Páginas

miércoles, 4 de diciembre de 2024

EL REENCUENTRO

 

 

Bogotá estaba fría, como siempre, pero la casa quinta de Bolívar brillaba con ese aire festivo de quienes celebran más por nostalgia que por victoria el retorno de la espada. El 50 aniversario del EME había convocado a viejos compañeros, ya menos ágiles, con canas en lugar de pasamontañas y anécdotas como armas de fuego. Carlos, el Pastuso, se ajustó la chaqueta que apenas disimulaba el kilito de más y avanzó hacia el grupo que charlaba junto la escultura del libertador. 

 

—¡Carlos! —gritó una voz ronca detrás de él. 

—¡Taquinás! ¿Vos sos? —respondió Carlos, abriendo los brazos con una sonrisa que le cruzó todo el rostro. 

 

Después del abrazo de rigor y un breve intercambio de "qué fue de tu vida", Taquinás lo miró con ojos chispeantes. 

 

—Oíste, ¿todavía tenés esa cara de novato perdido que llevabas cuando te subimos al monte? 

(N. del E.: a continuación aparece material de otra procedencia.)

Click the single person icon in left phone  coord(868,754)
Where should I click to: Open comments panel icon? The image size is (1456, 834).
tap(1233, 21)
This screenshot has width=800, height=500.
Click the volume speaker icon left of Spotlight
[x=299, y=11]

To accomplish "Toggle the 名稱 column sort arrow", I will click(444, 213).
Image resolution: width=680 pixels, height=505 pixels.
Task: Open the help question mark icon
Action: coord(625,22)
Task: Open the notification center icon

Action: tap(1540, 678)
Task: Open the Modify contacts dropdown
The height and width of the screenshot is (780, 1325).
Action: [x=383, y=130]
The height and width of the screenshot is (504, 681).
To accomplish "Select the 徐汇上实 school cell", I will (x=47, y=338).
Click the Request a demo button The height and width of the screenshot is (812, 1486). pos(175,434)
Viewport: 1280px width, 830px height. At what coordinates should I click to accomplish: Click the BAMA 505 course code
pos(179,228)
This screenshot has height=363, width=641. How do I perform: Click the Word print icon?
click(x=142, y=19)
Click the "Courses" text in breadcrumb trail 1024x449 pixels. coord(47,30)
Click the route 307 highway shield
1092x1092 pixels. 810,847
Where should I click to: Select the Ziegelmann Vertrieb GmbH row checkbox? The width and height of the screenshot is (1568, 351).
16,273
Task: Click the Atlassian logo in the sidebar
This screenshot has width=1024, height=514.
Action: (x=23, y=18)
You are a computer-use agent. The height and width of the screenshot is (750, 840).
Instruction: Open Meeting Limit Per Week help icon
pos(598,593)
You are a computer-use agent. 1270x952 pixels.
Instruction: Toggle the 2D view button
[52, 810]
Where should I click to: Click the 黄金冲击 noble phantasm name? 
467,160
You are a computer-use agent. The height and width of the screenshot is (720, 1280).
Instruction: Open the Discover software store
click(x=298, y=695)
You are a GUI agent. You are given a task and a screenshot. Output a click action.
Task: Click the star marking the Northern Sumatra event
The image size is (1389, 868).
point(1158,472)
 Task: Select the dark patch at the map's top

Carlos se rió, sacudiendo la cabeza. 

—No jodás, que tengo una pa' contarte que no te vas a aguantar. 

 

Taquinás sacó un cigarrillo, lo encendió con calma, y Carlos comenzó a relatar: 

 

—Entonces yo llego formalmente al monte, ¿cierto? Todo bonito en la teoría, pero, ¡mijo!, esa vida es brutal, uno citadino, de Pasto pa’l monte... ¡Ni que hubiera nacido en una finca! Bueno, entonces un día el comandante Raulito ordena una comisión pa’ ir por la remesa y, ¿a quién creés que mandaron? A este servidor, el pastuso, y a un tal Farabundo, flaquito pero camellador. 

 

Carlos hizo una pausa dramática, saboreando el momento como si lo estuviera reviviendo. 

 

—Nos toca bajar hasta el río y volver con el mercado, ¿cierto? A mí me cargan el morral hasta el culo: sardinas, panela, lentejas, y pa' rematar me meten jabón azul y pilas grandes, ¡esas que parecen para radiotransmisores soviéticos! Encima, me encajan un timbo de gasolina colgado al cuello con una cabuya... ¡Ah! Y el fusil, por supuesto. Que a mí más me parecía un palo de escoba oxidado de lo inútil que me sentía con él. 

 

Taquinás soltó una carcajada, pero Carlos levantó un dedo. 

 

—Espérate, que lo bueno viene ahora. Empezamos a subir la loma, y ese hijueputa Farabundo ya iba por allá arriba. Yo, que nunca había caminado más de diez cuadras pa' comprar empanadas, iba resoplando, viendo todo negro. Y empieza a llover, ¿vos podés creer? ¡Llover! Y yo perdiendo el camino, embarrándome hasta las orejas. Cuatro horas dando vueltas como un trompo, cargando la remesa, pensando: “¿Qué diablos hago aquí? Yo no sirvo pa’ esto, yo mañana mismo pido la baja”. 

 

Carlos gesticulaba con las manos, dibujando el paisaje invisible, mientras Taquinás casi lloraba de la risa. 

 

—Y en esas, ya con el barro hasta las rodillas, veo una luz. ¡El campamento! Pensé que era un milagro. Pero vos no te imaginás lo que me encontré cuando llegué arrastrándome como alma en pena: el comandante Raulito con unos prismáticos, cagado de la risa. ¡Todo el campamento muerto de la risa! ¡Esa noche fui la comedia de la guerrilla entera! 

 

Carlos terminó el relato con una risa resignada, y Taquinás lo miró con ojos astutos, sacudiendo la ceniza del cigarrillo. 

 

—Carlos, vos sí sos bien bámbaro. 

—¿Por qué? —preguntó el pastuso, confundido. 

Taquinás se inclinó hacia él, con una sonrisa maliciosa. 

—Porque Farabundo era yo, mijo. ¡Yo fui el que te dejó tirado con el mercado! 

 

Carlos abrió los ojos como platos, mientras Taquinás explotaba en una carcajada que resonó por toda la quinta. Y así, entre risas y cigarrillos, se volvieron a encontrar los días del monte, aunque ahora Bogotá fuera la selva que compartían.